==== AVAILABLE RECORDS ====
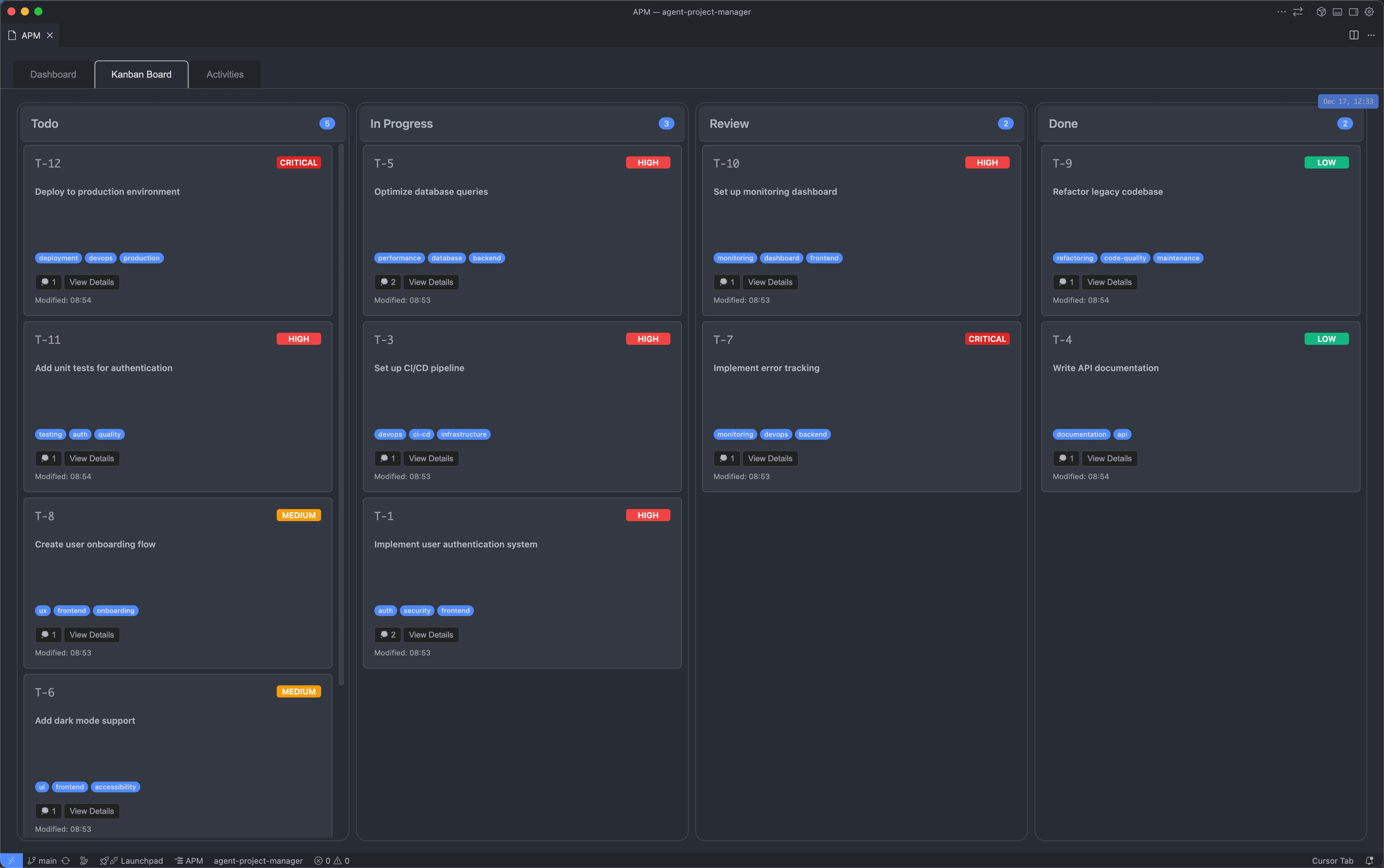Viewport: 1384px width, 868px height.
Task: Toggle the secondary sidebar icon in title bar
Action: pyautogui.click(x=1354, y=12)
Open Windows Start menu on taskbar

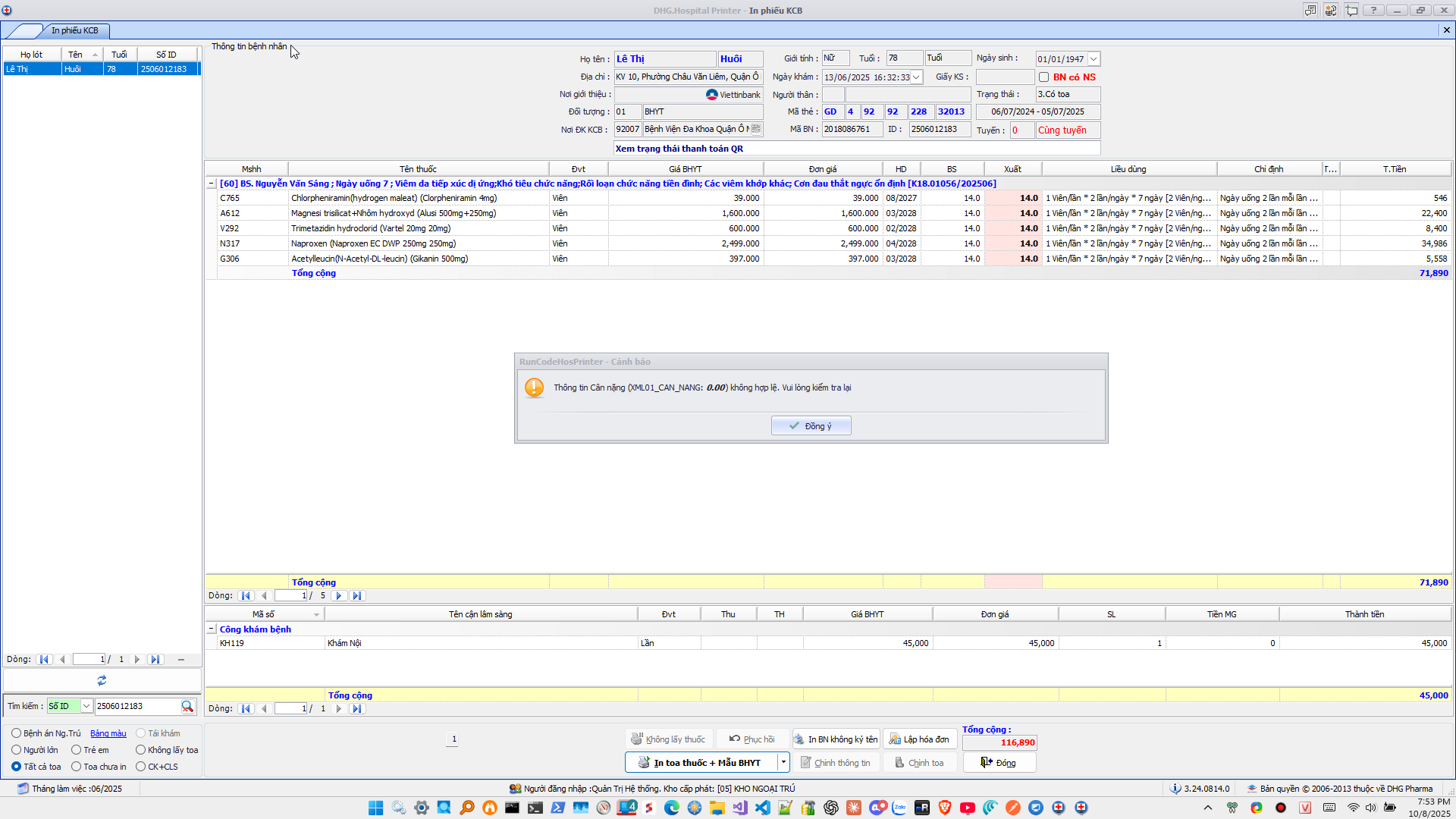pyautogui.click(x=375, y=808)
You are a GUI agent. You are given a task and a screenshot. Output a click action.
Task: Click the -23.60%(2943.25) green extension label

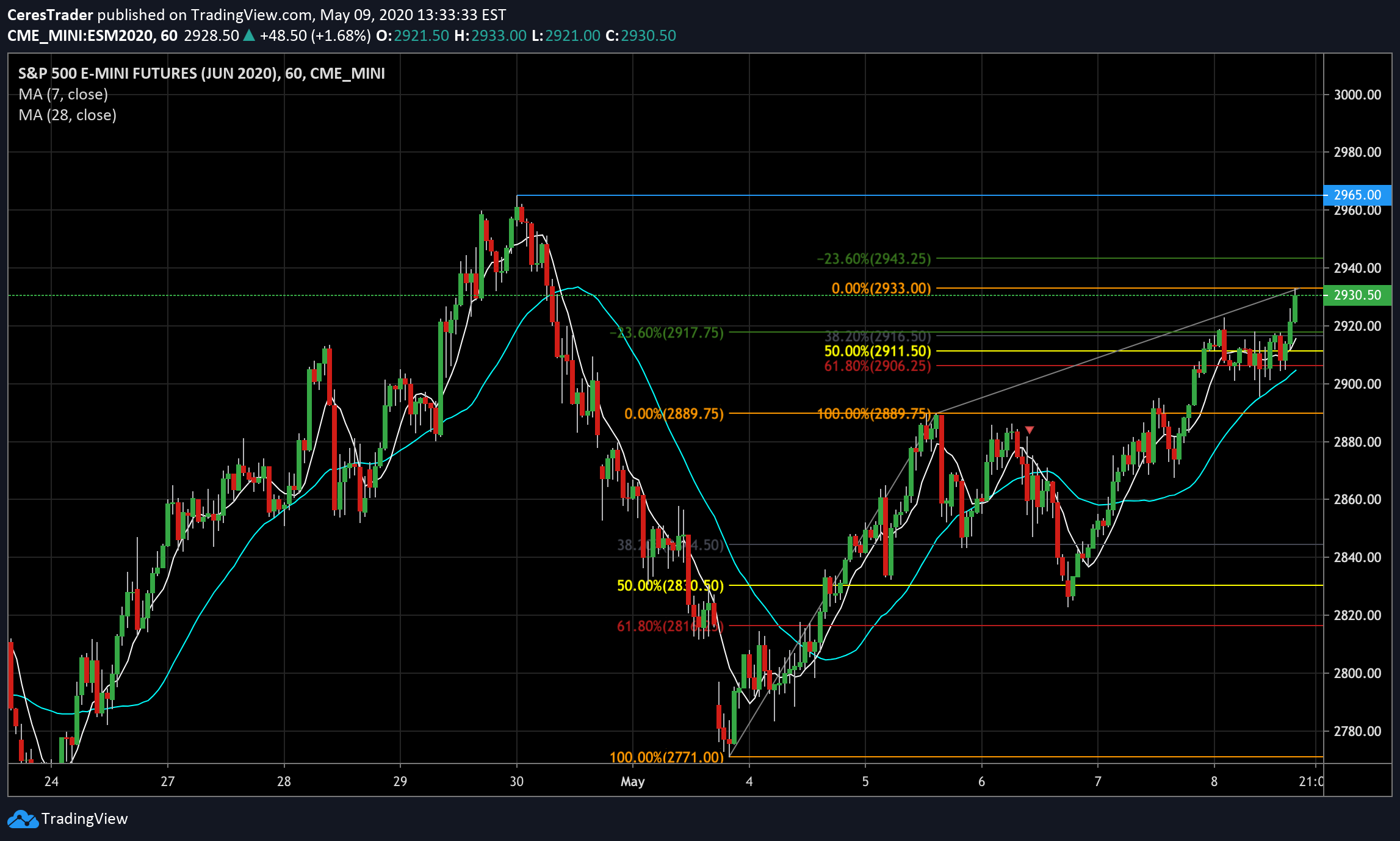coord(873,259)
====
__YOUR TASK__. Write out, word for word, the line containing "You are a GUI" and each line after it to the end of the data, and nothing more. Drop the pictures.

__EXERCISE OUTPUT__.
You are a GUI agent. You are given a task and a screenshot. Output a click action.
Task: Click the -23.60%(2943.25) green extension label

coord(873,259)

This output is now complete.